Sleepers is the story of Lorenzo Carcaterra and three of his friends. They grew up in Hell's Kitchen, one of New York City's less affluent neighborhoods, and were on the road to the future everyone but they expected for them, a future that was no future at all. Then one of their small-time pranks got out of hand, and the four of them ended up in a juvenile detention facility for varying periods of time. Their tenure at that facility is the centerpiece of the book, but it is in no way the whole story. There is more to the four friends than that. That's what lifts Sleepers out of the ranks of the basic autobiography; while most everything in the book points to its central motif, many of the episodes contained here also point in other directions. Carcaterra paints a bleak picture of Hell's Kitchen in the sixties, but is still able to look back on his and his friends' life of petty crime and quotidian ruin with something approaching joy. Given the trauma of the events that followed, that's something special.

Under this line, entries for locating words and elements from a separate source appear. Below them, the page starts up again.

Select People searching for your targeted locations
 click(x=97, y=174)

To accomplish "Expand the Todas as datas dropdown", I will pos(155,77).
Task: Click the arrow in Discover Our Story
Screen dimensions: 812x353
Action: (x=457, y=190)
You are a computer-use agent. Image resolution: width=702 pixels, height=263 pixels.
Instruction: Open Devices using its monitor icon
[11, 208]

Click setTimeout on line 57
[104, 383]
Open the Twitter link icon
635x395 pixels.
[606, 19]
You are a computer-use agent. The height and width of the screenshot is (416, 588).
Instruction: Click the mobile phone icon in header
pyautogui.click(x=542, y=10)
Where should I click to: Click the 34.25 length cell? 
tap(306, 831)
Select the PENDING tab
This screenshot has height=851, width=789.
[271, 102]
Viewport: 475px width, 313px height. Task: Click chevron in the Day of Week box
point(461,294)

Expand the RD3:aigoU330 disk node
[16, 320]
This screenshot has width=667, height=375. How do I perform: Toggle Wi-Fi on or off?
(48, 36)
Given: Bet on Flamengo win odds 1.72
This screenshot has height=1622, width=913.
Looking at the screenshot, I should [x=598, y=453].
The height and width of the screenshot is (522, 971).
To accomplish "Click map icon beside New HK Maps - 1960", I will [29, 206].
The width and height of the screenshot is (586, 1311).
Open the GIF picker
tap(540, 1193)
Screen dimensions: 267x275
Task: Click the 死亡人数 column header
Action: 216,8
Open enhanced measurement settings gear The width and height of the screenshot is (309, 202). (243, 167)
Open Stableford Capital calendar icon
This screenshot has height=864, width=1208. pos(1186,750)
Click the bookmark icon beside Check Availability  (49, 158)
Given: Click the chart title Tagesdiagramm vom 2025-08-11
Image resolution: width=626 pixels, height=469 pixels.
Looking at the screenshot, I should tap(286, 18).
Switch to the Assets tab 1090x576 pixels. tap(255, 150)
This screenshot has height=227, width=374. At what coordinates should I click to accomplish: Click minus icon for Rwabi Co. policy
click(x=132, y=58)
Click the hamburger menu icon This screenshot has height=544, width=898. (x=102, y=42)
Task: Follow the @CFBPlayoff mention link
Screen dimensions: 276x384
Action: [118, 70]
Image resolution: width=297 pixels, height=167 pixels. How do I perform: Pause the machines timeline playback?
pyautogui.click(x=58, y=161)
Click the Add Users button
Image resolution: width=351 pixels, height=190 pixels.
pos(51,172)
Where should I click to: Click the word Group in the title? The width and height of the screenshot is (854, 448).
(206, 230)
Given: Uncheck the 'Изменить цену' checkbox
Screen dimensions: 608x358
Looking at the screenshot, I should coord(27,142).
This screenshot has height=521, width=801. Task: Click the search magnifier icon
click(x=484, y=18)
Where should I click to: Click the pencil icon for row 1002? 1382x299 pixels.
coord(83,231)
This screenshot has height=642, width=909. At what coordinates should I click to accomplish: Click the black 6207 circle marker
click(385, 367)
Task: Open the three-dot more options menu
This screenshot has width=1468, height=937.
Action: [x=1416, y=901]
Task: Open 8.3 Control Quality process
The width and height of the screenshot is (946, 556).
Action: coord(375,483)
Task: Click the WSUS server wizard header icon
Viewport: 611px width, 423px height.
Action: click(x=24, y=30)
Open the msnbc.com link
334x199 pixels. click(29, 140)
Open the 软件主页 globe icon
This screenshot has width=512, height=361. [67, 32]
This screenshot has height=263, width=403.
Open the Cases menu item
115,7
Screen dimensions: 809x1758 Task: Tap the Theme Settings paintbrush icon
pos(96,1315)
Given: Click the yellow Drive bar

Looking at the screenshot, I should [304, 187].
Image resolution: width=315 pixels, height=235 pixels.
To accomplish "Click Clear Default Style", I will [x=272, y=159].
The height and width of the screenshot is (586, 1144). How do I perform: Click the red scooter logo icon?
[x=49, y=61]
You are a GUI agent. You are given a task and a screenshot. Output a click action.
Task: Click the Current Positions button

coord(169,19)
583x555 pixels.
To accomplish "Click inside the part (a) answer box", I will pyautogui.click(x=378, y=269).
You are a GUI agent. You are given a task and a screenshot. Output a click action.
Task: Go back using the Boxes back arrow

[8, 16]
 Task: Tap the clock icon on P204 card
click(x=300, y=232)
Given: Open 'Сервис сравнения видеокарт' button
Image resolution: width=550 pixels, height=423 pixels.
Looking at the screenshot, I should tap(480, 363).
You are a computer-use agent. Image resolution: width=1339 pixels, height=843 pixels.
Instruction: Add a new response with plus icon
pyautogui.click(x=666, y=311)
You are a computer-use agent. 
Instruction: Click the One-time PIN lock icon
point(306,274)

Not to say that the book looks at life through rose-colored glasses. Far from it, in fact. Those who've read Dwight Edgar Abbott's excellent autobiography about the California juvenile penal system, I Cried, You Didn't Listen, will find nothing in Sleepers to surprise them about the four boys' experiences in a correctional facility (others may be shocked). The material is presented in a light that comes off as surprisingly objective, but the reader is made well aware of the pain and suffering Carcaterra and his friends were subjected to at the same time. Unlike Abbott, however, Carcaterra was able to achieve some closure regarding his stay there (covered in the third of the book's three parts), giving the book less rage and more balance. Good stuff.